* [Bacaan]:
-*-*-

Pelayanan kesehatan bisa menjalin kolaborasi antarpemangku kepentingan, seperti negara, komunitas, dan swasta. Negara dalam hal pelayanan kesehatan menjadi regulator: menentukan standar kualitas pelayanan, sistem pemonitoran, evaluasi, supervisi, dan kendali atas jaminan pemerataan pelayanan kesehatan.
Negara juga berfungsi menjamin pemerataan pelayanan kesehatan dasar, menyediakan jaminan sosial kesehatan dan distribusinya. Adapun komunitas dan swasta menjadi bagian integral dari sistem pelayanan kesehatan dalam kerangka regulasi negara.
Pemerintah bisa mengantisipasi kekurangan tenaga medis dan kesehatan melalui interkonektivitas lintas sektor. Pertama, perlu keterkaitan kerja antara Kemendibudristek sebagai pencetak tenaga medis dan kesehatan berkualitas, Kemenkes sebagai penanggung jawab proses perekrutan dan distribusi, serta pemerintah daerah yang bertugas menjalankan skema retensi.
Kedua, perlu sinergi sistem pendidikan dan pelayanan kesehatan secara terpadu antara perguruan tinggi, pemerintah daerah, dan RS sebagai wahana pendidikan sekaligus pusat pelayanan kesehatan.

-*-*-

* [Materi yang Ditampilkan]:

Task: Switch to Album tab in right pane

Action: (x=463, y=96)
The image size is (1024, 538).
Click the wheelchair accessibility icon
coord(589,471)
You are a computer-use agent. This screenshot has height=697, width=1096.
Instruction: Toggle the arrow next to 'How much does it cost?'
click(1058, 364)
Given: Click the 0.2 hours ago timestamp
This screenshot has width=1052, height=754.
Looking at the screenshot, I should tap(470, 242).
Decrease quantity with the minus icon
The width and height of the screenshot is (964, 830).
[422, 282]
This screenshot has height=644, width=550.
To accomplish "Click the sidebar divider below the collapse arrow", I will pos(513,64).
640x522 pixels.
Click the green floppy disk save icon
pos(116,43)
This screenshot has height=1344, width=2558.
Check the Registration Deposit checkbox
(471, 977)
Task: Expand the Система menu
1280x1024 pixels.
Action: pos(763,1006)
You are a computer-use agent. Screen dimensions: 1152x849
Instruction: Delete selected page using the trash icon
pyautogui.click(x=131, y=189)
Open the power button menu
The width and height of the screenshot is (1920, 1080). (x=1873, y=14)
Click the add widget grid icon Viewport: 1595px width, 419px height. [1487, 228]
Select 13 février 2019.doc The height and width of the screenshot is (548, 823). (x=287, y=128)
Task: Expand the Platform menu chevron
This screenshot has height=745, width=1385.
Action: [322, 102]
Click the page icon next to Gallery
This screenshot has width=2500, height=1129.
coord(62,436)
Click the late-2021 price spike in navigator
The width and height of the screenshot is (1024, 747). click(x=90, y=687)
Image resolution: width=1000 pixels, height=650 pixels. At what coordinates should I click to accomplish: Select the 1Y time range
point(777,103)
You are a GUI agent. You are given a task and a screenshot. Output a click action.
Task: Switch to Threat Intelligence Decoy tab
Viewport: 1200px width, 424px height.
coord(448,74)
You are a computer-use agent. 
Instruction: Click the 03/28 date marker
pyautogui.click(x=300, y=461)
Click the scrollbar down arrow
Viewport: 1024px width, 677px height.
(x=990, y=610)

-*-*-

* [Yang Perlu Dikerjakan]: Lanjutkan bacaan tentang kolaborasi pelayanan kesehatan dan penanganan kekurangan tenaga medis, mulai setelah kalimat terakhirnya. Materi di atas tidak perlu dipakai.

* [Jawaban Tertulis]:
Pemerintah bisa mengantisipasi kekurangan tenaga medis dan kesehatan melalui interkonektivitas lintas sektor.
Pemerintah bisa memperkuat aspek pemerataan dan peningkatan kualitas pelayanan kesehatan melalui skema ”regionalisasi”. Universitas bereputasi tinggi bisa menjadi ”pembina” universitas lain untuk menghasilkan kualitas tenaga medis dan kesehatan.
Pemerintah juga bisa menguatkan skema ”RS rujukan” dan ”RS/fasilitas pelayanan primer” dengan memastikan sistem akses masyarakat yang sensitif dengan kondisi geografis serta kemudahan sistem jaminan sosial kesehatan.
Pemerintah bisa mengembangkan kawasan tertentu untuk menjadi tujuan health tourism dengan fasilitas RS berkualitas global untuk meningkatkan daya saing sekaligus mengurangi laju keluar devisa.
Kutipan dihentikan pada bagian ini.